TASK TO CARRY OUT: In the records below, find the line containing "馨馨兒 (20, 1336)"; restate it and every later line word for word, through the last.

DATA TO USE:
· · · ·

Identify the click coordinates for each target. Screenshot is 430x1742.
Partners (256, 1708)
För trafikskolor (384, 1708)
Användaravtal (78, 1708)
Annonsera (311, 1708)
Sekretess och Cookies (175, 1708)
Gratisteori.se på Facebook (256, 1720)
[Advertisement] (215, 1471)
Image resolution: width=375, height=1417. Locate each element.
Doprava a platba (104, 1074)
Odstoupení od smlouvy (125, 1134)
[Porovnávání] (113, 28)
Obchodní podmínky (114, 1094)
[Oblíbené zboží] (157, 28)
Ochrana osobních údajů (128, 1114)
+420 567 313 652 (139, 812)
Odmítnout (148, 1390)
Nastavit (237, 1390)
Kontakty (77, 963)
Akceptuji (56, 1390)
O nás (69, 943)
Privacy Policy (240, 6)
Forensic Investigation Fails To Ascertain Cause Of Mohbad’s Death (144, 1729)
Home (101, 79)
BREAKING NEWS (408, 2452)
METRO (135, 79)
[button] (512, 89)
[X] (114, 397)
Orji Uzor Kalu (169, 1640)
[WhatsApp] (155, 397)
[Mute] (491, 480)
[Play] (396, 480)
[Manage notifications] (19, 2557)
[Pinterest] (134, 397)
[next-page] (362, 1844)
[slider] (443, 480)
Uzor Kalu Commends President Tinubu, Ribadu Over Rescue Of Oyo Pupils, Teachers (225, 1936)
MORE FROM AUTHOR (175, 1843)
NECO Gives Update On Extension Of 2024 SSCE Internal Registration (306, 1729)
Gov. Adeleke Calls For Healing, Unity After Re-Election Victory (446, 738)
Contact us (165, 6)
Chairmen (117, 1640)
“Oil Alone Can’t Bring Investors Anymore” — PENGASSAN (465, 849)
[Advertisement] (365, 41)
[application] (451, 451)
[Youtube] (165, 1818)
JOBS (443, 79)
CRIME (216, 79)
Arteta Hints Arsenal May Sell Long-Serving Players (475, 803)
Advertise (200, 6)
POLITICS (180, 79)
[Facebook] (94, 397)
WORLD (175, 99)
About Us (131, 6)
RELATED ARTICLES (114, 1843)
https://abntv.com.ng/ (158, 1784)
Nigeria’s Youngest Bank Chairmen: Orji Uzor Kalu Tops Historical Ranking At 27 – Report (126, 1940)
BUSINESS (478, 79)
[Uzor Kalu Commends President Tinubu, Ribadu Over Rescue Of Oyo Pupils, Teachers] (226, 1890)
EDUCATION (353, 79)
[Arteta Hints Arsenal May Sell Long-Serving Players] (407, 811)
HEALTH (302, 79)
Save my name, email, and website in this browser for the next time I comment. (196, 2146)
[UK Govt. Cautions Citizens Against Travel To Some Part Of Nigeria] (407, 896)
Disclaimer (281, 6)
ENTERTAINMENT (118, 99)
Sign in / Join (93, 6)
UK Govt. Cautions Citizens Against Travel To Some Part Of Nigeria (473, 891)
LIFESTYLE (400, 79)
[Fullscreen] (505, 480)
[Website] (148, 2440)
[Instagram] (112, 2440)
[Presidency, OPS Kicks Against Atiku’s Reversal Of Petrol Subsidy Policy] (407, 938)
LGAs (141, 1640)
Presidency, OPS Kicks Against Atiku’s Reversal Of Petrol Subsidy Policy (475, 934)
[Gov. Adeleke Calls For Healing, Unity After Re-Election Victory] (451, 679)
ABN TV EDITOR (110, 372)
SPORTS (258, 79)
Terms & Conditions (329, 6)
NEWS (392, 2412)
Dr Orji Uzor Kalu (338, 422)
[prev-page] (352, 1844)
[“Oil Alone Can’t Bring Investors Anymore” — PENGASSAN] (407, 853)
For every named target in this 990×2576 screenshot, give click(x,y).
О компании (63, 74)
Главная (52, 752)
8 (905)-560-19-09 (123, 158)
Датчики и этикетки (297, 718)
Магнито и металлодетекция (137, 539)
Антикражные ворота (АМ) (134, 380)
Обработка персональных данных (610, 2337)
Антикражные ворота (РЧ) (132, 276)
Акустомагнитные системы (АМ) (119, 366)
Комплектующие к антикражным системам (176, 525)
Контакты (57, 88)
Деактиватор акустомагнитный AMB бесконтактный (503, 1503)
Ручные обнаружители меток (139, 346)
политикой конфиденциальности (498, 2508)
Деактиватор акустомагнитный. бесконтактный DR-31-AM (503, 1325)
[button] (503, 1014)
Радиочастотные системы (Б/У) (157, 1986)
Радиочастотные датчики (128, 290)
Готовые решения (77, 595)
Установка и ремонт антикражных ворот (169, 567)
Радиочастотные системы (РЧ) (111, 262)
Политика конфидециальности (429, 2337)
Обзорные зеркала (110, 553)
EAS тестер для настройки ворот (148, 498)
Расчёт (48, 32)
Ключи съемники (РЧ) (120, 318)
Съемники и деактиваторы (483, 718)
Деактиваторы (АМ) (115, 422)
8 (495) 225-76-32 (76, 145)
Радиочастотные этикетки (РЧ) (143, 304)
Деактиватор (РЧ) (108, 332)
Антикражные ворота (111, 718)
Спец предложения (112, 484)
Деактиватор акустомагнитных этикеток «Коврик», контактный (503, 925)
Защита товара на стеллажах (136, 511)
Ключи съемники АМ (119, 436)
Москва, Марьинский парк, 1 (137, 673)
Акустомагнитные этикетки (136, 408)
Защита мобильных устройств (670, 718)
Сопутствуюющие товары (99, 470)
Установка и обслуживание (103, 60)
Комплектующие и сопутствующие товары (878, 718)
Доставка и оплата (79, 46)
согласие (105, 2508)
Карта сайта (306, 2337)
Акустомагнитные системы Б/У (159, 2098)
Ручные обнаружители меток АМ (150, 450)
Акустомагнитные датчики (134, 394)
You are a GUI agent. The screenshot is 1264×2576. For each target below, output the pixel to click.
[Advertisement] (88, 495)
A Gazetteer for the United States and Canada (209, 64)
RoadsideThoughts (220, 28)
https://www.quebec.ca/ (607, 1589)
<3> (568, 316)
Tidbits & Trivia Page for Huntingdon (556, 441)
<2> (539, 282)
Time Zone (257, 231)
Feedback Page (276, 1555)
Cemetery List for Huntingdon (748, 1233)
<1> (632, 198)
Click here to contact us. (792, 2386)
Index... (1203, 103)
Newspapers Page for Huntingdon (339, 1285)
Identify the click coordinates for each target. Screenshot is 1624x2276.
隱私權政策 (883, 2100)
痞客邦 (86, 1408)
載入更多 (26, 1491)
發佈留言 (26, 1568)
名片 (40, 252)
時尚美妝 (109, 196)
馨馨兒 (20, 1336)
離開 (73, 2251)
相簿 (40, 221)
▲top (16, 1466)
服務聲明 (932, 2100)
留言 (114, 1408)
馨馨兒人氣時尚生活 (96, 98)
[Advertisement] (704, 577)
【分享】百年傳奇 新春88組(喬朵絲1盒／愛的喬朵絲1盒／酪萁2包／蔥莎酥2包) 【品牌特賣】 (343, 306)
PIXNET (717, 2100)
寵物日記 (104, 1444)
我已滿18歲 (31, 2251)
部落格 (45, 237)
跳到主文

· · · ·

SOLUTION TO THE EXERCISE:
馨馨兒 (20, 1336)
離開 (73, 2251)
相簿 (40, 221)
▲top (16, 1466)
服務聲明 (932, 2100)
留言 (114, 1408)
馨馨兒人氣時尚生活 (96, 98)
[Advertisement] (704, 577)
【分享】百年傳奇 新春88組(喬朵絲1盒／愛的喬朵絲1盒／酪萁2包／蔥莎酥2包) 【品牌特賣】 (343, 306)
PIXNET (717, 2100)
寵物日記 (104, 1444)
我已滿18歲 (31, 2251)
部落格 (45, 237)
跳到主文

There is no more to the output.